Экран померк. В комнате было тепло, но Иешуа поежился. Он посмотрел в окно, за которым стоял густой сумрак непрекращающейся песчаной бури. Ее завеса заволакивала все пространство, и он ничего не видел дальше шоссе, по которому слабыми расплывающимися пятнами двигались фары проезжающих колонн грузовиков. Через несколько минут ему показалось, что кто-то стоит у ворот, перекрывающих подъездную дорогу. И хотя фигуру непрестанно освещали фары проезжающих машин, она вырисовывалась лишь смутным силуэтом. Иешуа снова передернулся от зябкого озноба.
Невозможно было ошибиться, приняв этот силуэт за кого-то иного. Это была миссис Грейлс. Никого другого нельзя было бы узнать в условиях такой видимости, но очертания ее сгорбленного и перекошенного левого плеча и характерное движение, с которым она склоняла голову вправо, позволяли безошибочно узнать старую мэм Грейлс. Монах задернул занавес и включил свет.
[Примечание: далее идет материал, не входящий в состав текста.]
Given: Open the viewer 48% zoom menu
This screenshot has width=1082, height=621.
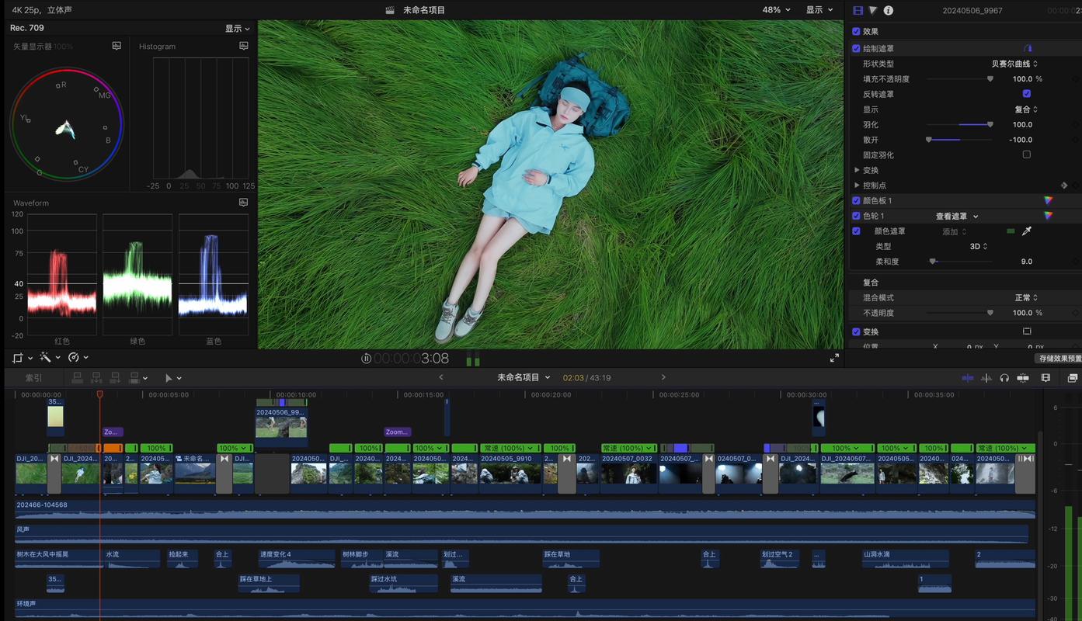Looking at the screenshot, I should click(x=776, y=10).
Он не чувствовал отвращения к уродству старой женщины, мир давно уже стал терпим к генетическим несчастьям и проказам генов. У него самого на левой руке был еле заметный шрам, который остался в детстве после ампутации шестого пальца. Но в настоящий момент ему хотелось забыть ту чудовищную память Огненного Потопа, а миссис Грейлс являлась одной из несомненных его наследниц.